Ben korkak biri değilimdir, hatta tam tersi, ama böyle ani baskınlar insanı şaşırtıyor. Bu şüpheli bir durumdu; doğal olmadığı kesindi. Bu işin içinde bir bit yeniği olmalıydı. Yeni gelenin görünüşü ve davranışı ilk anda bıraktığı kötü izlenimi silmeye yetti. Giyinişi kusursuzdu. Çok şıktı, kravatı zevkliydi, eldivenleri temizdi. Enerjik bir yüzü vardı. Ben bu suratı bir yerde görmüştüm, ama nerede? Hiç kuşkum yoktu, ben bu adamı bir yerde görmüştüm. Daha doğrusu hiç karşılaşmadığım, ama sık sık fotoğrafını gördüğüm bir adam duruyordu önümde. Daha fazla kafa yormanın bir anlamı yoktu, çünkü anılarımı zorlasam da bir sonuca varamayacaktım.
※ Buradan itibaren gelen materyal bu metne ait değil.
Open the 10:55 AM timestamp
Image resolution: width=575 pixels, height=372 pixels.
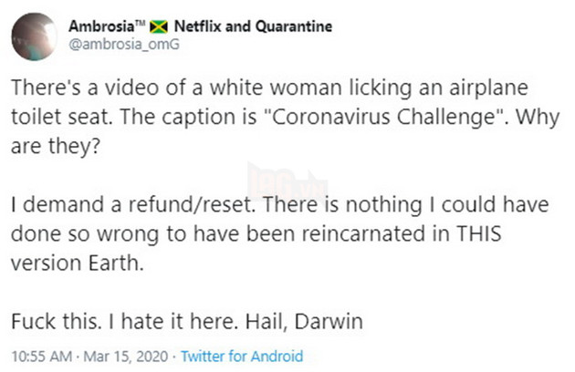tap(36, 357)
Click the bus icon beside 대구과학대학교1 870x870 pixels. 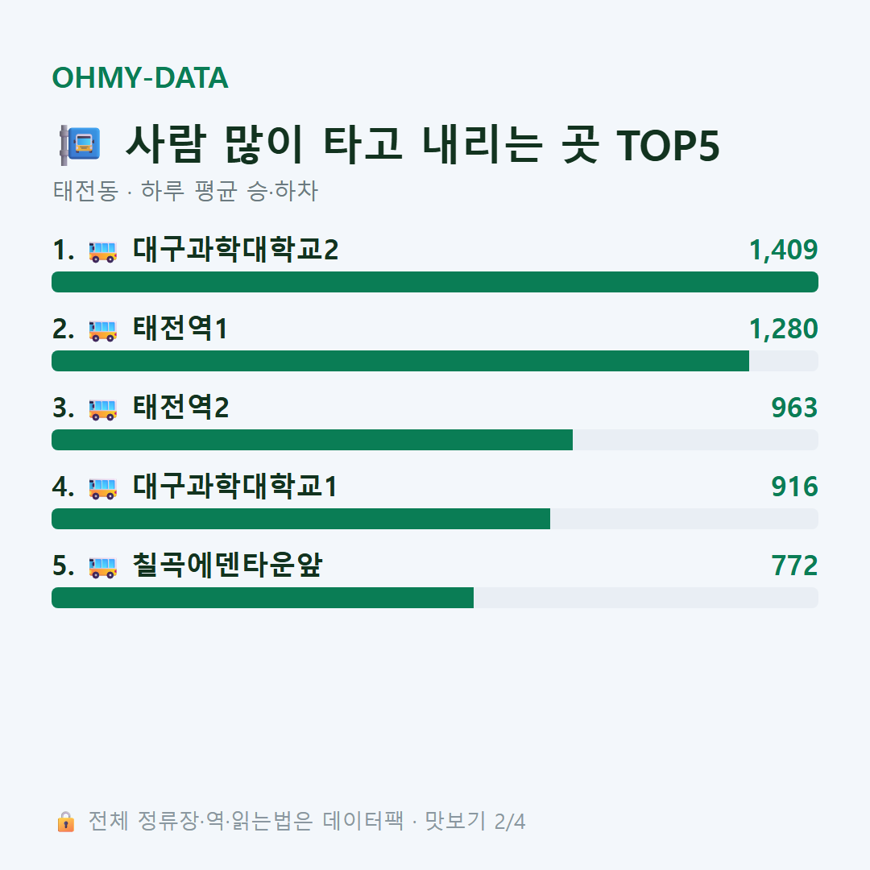(103, 488)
Dikkatimi yine kadına verdiğimde, onun ne kadar solgun olduğunu ve tavırlarından, ne kadar heyecanlandığını görünce şaşırdım. Yanındaki adama korkarak bakıyordu. Titreyen elinin, dizinden yirmi santim ötedeki ufak bir yol çantasına uzandığını gördüm. Sonunda onu kaptığı gibi sinirli bir hareketle kendine çekti.
Bakışlarımız buluştu. Gözlerindeki korku ve huzursuzluk o kadar belliydi ki konuşmak zorunda kaldım:
“Rahatsız mısınız, hanımefendi? Pencereyi açayım mı?” Cevap vermeden adamı gösterdi. Ben, tıpkı kocası gibi onu sakinleştirmek istercesine gülümsedim ve omuz silktim. Hiç korkmamasını, benim burada olduğumu, zaten bu adamın tehlikesiz biri olduğunu işaretle anlatmaya çalıştım. Aynı anda yabancı bize doğru dönerek ikimizi de tepeden tırnağa süzdü. Sonra köşesine çekildi ve bir daha da kımıldamadı.
Sustuk. Ama kadın tüm cesaretini toparlayarak, umutsuz bir eylemde bulunmaktan kaçınırcasına kulağıma güçlükle anlayabildiğim bir şeyler fısıldadı:
“Bu trende kim var, biliyor musunuz?” “Kim var?”
“O… O… Kesinlikle bu o!” “Kim?”
“Arsen Lüpen!”
Gözlerini yabancıdan ayırmamıştı ve aynı şeyleri sanki bana değil de ona söylüyordu.
Adam şapkasını burnuna kadar indirdi. Şaşkınlığını mı gizlemek istemişti, yoksa niyeti uyumak mıydı?
Ben cevap verdim:
“Arsen Lüpen dün yirmi yıl küreğe mahkûm edildi. Onun için bugün kendini etrafta gösterecek
kadar aptal olamaz. Ayrıca gazeteler onun Santé Cezaevi’nden kaçtıktan sonra bütün kışı Türkiye’de geçirdiğini yazmadı mı?”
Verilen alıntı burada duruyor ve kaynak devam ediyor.